INPUT MATERIAL:
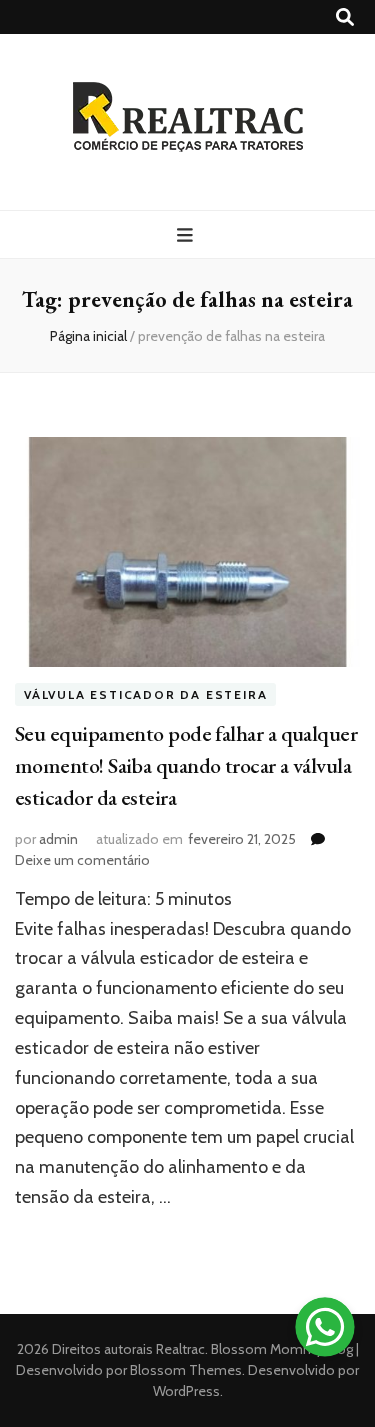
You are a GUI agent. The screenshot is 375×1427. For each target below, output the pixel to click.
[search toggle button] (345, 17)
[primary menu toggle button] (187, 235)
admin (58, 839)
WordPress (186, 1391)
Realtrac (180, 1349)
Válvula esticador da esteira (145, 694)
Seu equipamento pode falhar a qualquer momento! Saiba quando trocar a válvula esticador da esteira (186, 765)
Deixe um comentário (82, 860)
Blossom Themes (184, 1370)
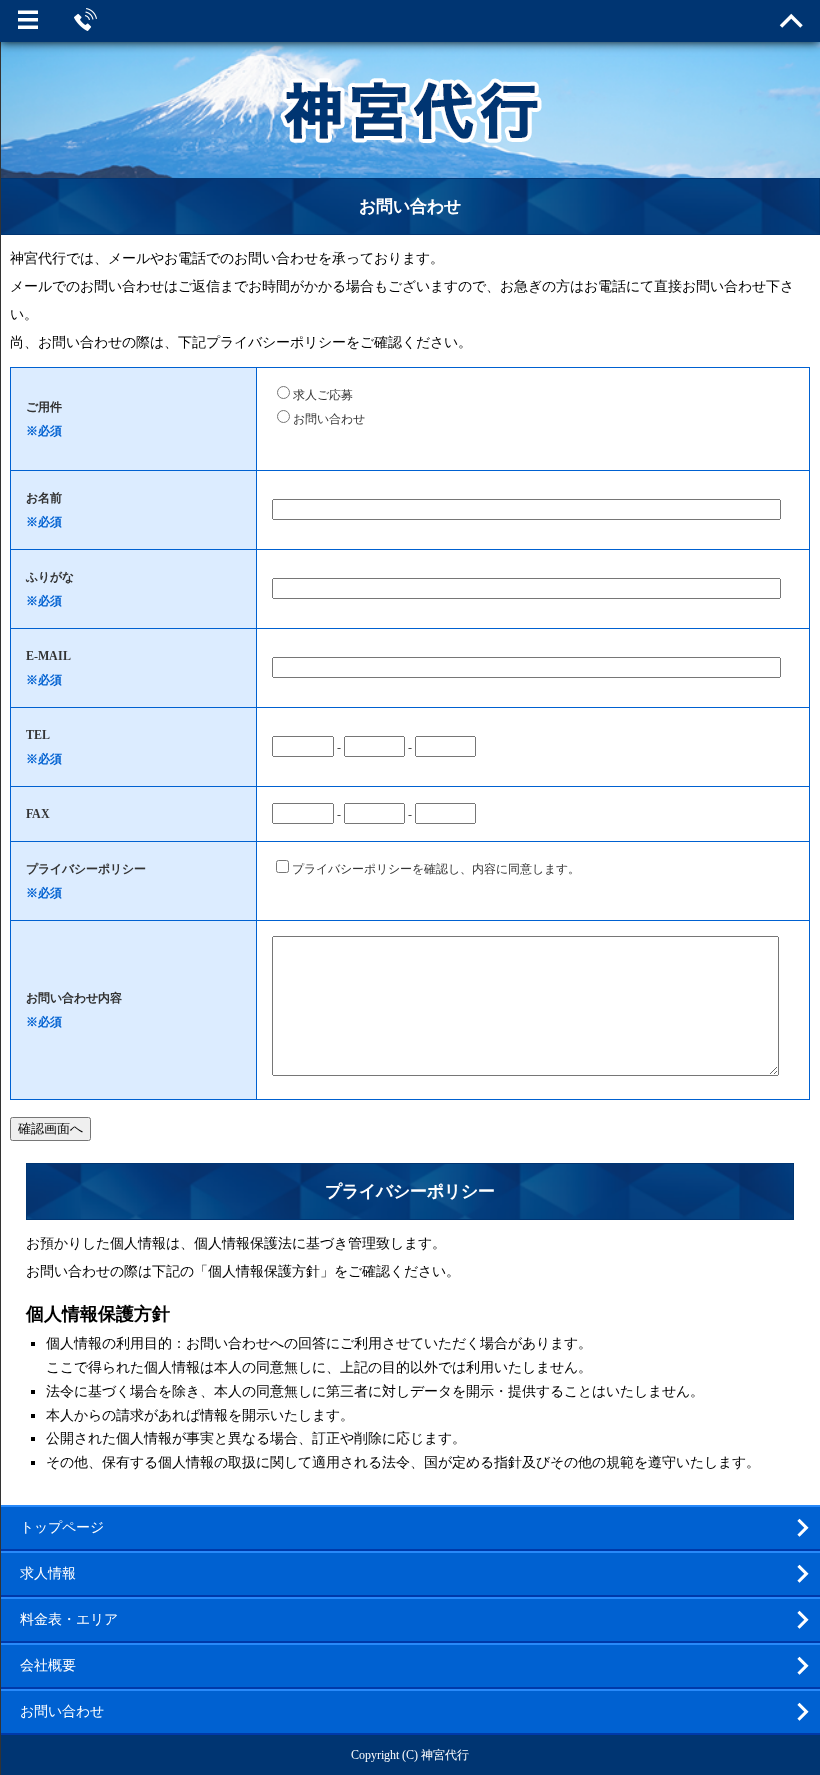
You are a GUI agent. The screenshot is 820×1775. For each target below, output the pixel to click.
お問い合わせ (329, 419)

SHORT PROBLEM: Retype every line of the records above word for word. Leave the pictures out.

ANSWER TO THIS TASK:
You are a GUI agent. The screenshot is 375×1427. For each target below, output the pixel to click.
[search toggle button] (345, 17)
[primary menu toggle button] (187, 235)
admin (58, 839)
WordPress (186, 1391)
Realtrac (180, 1349)
Válvula esticador da esteira (145, 694)
Seu equipamento pode falhar a qualquer momento! Saiba quando trocar a válvula esticador da esteira (186, 765)
Deixe um comentário (82, 860)
Blossom Themes (184, 1370)
You are a GUI agent. The screenshot is 820×1775. For each target below, output the pixel to click.
お問い合わせ (329, 419)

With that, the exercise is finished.